Von 1977 bis 2008 entstehen 6 Singles und vier Alben. Man kann beobachten, wie sich Kalle immer mehr zum Rockpoeten und Liedermacher entwickelt. Er schreibt alle Texte selbst. Die Themen entsprechen seiner Erfahrungswelt: Verliebtheit, Enttäuschung, Alkoholsucht. Er besingt seinen kleinen Sohn („Zwergenland“), die Höhen und Tiefen der Liebe zu seiner Frau Rita, die Trauer über den Tod  eines guten Musikerfreundes; selbst die Schwiegermutter hat ihn zu einem Lied herausgefordert. Seine raue und kräftige Stimme kann er zu unerwarteter Sanftheit und Melancholie modulieren. Bei vielen Liedern möchte man einfach nur tanzen. Manche, wie „Julia“ sind ein Hit geworden.

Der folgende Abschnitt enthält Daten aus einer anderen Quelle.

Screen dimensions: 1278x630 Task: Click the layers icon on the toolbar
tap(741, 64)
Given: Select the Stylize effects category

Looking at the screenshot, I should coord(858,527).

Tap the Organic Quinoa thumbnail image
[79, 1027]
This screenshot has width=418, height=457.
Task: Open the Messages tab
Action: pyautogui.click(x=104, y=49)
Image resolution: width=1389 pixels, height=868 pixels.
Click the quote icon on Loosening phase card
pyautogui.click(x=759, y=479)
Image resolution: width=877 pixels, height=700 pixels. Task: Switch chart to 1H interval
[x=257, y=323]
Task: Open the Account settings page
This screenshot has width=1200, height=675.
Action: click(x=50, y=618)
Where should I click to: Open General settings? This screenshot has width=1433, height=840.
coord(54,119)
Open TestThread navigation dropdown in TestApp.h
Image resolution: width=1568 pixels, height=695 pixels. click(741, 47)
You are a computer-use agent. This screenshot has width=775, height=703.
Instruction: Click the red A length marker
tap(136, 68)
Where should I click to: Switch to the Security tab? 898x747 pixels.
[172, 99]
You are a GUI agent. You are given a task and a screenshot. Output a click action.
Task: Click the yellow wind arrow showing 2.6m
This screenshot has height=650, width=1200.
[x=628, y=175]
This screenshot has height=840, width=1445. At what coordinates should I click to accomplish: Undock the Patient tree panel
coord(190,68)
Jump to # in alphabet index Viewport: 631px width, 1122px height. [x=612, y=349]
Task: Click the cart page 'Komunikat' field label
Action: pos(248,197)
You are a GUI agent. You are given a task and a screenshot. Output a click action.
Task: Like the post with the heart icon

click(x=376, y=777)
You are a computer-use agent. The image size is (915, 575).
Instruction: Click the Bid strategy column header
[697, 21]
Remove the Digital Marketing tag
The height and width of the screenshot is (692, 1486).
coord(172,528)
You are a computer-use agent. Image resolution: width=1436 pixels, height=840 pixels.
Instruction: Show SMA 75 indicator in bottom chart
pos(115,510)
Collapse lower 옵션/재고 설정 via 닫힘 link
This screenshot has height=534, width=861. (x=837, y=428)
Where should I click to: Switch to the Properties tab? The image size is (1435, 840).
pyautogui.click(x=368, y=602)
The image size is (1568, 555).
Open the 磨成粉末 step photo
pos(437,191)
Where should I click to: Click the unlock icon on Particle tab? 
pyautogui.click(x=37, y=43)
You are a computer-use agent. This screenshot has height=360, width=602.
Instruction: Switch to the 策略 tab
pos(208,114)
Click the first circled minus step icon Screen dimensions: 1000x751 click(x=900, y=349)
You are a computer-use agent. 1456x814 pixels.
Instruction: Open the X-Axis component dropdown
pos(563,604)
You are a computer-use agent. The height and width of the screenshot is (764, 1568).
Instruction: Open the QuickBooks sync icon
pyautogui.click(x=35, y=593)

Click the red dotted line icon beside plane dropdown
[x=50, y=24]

2011 schreibt Kurt Krömer als Schirmherr des „Heimathafens“ eine Hymne für Neukölln aus. Die Band „Kalkowski“ gewinnt den Wettbewerb mit „Neukölln, du alte Hure...“ Es ist ein großartiger Erfolg. Mit von der Partie ist inzwischen der Schlagzeuger Boris Kalkowski, sein Sohn, auf den er sehr stolz ist. Boris hat nach dem Abitur eine Ausbildung als Malermeister absolviert, erst in Kalles Betrieb mitgearbeitet und sich dann mit einem eigenen Betrieb selbstständig gemacht. Boris ist genau so musikalisch wie sein Vater, und die beiden betreiben in der Thomasstraße ein Musikstudio; demnächst steht eine gemeinsame USA-Reise an. 2015 erscheint die jüngste CD „Kalkowski unterwegs“, wo auch eine Mundharmonika einbezogen wird. Diese CD wurde im neuen Spandauer Studio unter dem eigenen Label „Rebelrogue“ produziert. Zwischendurch gibt es immer wieder Live-Auftritte in kleinen Klubs oder auf Straßenfesten.

Für die Zukunft wünscht sich Kalle noch stärker in die stillere Kleinkunst einzudringen und als Rockpoet Geschichten zu erzählen. Er hat viele Kurzgeschichten und Gedichte über das alltägliche Leben auf Lager, die er vertont.

Zwischendurch greift Kalle immer wieder zur Gitarre und singt ein Lied. Von „Neukölln, du alte Hure“ rezitiert er auch den Text. Wenn er singt, stimmt einfach alles. Er ist authentisch, wirkt ehrlich. Er ist so echt wie die Neuköllner Hinterhöfe, die er liebt, hat eine Zeitung einmal treffend geschrieben. Wir danken ihm für diesen wunderbaren Nachmittag.